Supporting Efficient and Effective Keyword Search: From Set Intersection to Taxonomies and Text Cubes

This talk is about index structures and data models to support efficient and effective keyword search, from a micro level (fundamental-operator level), e.g., data structures for fast set intersection, to a macro level (system level), e.g., leveraging taxonomies in keyword search.

In the first part of the talk, I will discuss algorithms to improve the performance of a key operation in keyword search for both structured and unstructured data: the efficient computation of set intersections. Here, I will introduce compact data structures to represent sets such that their intersection can be computed in a worst-case efficient way. In general, given k (preprocessed) sets, with totally n elements, I will show how to compute their intersection in expected time O(n/sqrt(w) + kr), where r is the intersection size and w is the number of bits in a machine-word. Subsequently, I will discuss a much more practical version of this algorithm, which has weaker asymptotic guarantees but is much simpler and performs even better in practice; both algorithms outperform the state of the art techniques for both synthetic and real data sets and workloads.

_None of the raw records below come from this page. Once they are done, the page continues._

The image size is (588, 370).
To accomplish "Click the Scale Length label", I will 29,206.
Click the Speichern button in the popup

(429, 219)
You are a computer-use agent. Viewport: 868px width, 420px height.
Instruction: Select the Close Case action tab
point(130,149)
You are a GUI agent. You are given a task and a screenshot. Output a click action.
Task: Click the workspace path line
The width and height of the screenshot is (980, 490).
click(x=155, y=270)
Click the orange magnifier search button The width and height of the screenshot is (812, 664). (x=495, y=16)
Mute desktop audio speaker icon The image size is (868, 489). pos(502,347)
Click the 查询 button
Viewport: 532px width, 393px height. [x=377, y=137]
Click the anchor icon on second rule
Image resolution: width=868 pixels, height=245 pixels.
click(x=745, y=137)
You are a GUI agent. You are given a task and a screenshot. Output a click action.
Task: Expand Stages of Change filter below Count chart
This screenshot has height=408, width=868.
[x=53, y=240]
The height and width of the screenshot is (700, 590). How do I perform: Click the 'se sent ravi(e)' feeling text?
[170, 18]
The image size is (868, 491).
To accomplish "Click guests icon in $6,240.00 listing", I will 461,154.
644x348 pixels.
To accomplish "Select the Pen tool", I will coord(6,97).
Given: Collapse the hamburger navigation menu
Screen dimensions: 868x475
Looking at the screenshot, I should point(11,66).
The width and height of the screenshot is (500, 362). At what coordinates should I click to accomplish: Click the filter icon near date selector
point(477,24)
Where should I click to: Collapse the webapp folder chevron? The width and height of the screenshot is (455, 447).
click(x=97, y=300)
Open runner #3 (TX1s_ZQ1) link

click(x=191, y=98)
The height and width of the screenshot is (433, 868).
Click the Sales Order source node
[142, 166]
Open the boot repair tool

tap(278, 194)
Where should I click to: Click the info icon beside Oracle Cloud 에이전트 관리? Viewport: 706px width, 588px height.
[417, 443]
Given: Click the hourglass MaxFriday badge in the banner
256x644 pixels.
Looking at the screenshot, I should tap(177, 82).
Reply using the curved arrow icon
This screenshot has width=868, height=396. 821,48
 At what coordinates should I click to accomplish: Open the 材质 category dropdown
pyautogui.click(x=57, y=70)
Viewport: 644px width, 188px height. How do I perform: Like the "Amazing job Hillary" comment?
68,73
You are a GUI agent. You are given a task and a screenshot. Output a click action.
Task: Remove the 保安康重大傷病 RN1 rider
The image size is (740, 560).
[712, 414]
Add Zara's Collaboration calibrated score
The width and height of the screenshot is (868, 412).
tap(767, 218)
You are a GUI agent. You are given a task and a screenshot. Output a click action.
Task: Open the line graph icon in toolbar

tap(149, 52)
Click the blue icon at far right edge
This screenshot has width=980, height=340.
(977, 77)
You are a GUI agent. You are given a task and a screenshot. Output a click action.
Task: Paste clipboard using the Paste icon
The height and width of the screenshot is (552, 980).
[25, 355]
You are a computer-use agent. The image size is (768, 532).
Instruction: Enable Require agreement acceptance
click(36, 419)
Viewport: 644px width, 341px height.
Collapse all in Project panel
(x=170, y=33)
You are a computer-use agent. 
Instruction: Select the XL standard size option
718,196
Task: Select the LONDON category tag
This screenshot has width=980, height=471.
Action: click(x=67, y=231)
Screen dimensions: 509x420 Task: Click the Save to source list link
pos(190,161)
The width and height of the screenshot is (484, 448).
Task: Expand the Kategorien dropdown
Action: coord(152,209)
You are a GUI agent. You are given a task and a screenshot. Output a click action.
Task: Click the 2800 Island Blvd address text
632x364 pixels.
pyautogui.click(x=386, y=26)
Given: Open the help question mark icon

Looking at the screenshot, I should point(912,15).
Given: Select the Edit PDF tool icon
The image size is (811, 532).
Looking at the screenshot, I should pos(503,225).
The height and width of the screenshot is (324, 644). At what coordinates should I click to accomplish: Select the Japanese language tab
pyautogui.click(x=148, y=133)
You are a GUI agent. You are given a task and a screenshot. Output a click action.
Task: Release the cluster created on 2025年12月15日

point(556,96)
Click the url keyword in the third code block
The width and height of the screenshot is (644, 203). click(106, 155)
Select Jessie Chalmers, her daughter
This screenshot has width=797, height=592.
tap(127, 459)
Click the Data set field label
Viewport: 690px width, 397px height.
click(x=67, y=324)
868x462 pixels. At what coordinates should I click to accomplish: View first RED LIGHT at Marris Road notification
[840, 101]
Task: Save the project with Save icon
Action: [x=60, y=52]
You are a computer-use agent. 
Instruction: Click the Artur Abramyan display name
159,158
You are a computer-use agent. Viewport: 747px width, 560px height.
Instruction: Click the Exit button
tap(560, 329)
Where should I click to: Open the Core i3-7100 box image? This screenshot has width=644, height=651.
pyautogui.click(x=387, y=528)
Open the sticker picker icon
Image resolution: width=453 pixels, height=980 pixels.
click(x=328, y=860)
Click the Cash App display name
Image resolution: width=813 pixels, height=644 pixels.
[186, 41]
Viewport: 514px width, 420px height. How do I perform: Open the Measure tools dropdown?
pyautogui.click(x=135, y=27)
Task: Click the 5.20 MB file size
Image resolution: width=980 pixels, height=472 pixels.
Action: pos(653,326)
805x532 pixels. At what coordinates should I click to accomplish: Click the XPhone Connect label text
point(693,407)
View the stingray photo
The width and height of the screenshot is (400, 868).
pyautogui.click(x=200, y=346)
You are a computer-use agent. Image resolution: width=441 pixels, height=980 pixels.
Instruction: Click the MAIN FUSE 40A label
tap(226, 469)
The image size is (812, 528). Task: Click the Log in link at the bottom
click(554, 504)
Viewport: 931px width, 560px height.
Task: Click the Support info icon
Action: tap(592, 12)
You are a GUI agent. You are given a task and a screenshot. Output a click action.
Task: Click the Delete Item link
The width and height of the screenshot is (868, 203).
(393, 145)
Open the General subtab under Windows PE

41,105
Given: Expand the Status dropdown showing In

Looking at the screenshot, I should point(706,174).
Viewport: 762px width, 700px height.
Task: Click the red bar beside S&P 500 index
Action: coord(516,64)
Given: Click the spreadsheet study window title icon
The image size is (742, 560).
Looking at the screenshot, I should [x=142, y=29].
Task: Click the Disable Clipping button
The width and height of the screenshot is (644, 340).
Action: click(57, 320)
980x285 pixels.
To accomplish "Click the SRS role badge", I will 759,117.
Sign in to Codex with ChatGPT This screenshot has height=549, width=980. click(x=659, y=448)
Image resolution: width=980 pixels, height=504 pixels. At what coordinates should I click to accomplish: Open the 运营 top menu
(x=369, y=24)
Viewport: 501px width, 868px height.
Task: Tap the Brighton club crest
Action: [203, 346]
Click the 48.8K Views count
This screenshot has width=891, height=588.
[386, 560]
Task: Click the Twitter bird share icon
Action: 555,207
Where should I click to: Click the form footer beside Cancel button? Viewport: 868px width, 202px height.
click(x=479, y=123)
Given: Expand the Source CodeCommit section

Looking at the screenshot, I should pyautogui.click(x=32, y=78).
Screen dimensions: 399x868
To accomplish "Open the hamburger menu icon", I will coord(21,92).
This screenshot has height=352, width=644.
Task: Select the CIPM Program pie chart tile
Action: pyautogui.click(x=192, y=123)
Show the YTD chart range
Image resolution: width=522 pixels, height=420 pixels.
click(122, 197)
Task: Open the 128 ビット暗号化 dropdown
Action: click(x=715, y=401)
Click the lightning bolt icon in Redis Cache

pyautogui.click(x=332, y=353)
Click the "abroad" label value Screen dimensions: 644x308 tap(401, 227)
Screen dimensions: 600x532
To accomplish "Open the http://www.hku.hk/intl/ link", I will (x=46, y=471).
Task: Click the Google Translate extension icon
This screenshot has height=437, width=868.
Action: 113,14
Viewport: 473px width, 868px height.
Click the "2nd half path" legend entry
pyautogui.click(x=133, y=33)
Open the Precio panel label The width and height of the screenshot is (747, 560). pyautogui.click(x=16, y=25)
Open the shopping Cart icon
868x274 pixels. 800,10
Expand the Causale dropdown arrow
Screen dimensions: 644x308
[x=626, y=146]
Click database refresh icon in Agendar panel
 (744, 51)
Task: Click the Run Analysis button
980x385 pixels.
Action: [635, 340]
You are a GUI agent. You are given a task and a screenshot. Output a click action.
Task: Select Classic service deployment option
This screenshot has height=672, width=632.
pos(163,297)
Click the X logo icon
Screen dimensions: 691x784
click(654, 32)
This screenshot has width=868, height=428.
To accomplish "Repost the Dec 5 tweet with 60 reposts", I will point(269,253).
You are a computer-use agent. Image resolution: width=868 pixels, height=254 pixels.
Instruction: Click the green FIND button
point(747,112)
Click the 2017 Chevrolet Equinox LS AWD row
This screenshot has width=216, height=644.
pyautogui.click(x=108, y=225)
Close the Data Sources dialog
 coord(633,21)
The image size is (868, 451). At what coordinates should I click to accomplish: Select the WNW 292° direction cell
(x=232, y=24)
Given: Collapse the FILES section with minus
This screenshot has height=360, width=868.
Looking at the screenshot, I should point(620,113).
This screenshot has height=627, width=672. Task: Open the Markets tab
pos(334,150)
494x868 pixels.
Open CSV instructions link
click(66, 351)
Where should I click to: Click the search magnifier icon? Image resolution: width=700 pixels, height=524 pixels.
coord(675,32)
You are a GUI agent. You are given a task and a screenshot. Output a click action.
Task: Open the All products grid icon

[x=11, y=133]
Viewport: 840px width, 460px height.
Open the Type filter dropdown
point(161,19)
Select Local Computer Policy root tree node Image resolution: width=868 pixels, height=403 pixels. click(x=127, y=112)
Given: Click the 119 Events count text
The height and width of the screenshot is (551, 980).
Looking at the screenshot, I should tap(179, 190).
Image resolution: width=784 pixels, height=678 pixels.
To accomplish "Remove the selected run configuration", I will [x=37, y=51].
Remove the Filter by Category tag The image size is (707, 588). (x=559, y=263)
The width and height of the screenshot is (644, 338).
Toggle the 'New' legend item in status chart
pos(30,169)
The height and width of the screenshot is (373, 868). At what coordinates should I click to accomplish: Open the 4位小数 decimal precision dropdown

In the second part, I will describe how to optimize (inverted) indexes to support processing a type of keyword query that allows word substitutions defined by a given taxonomy of terms. This problem is challenging because each term in a query can have a large number of substitutions and the original query can be rewritten into any of their combinations. We propose to build an additional index (besides inverted index) to efficiently process these types of queries. For a given query workload, we formulate an optimization problem which chooses the additional index structure, aiming at minimizing the query evaluation cost, under given index space constraints. We show the NP-hardness of the problem, and propose a pseudo-polynomial time algorithm using dynamic programming, as well as an (1−1/e)/4-approximation algorithm to solve the problem. Experimental results show that, with only 10% additional index space, our approach can greatly reduce the query evaluation cost.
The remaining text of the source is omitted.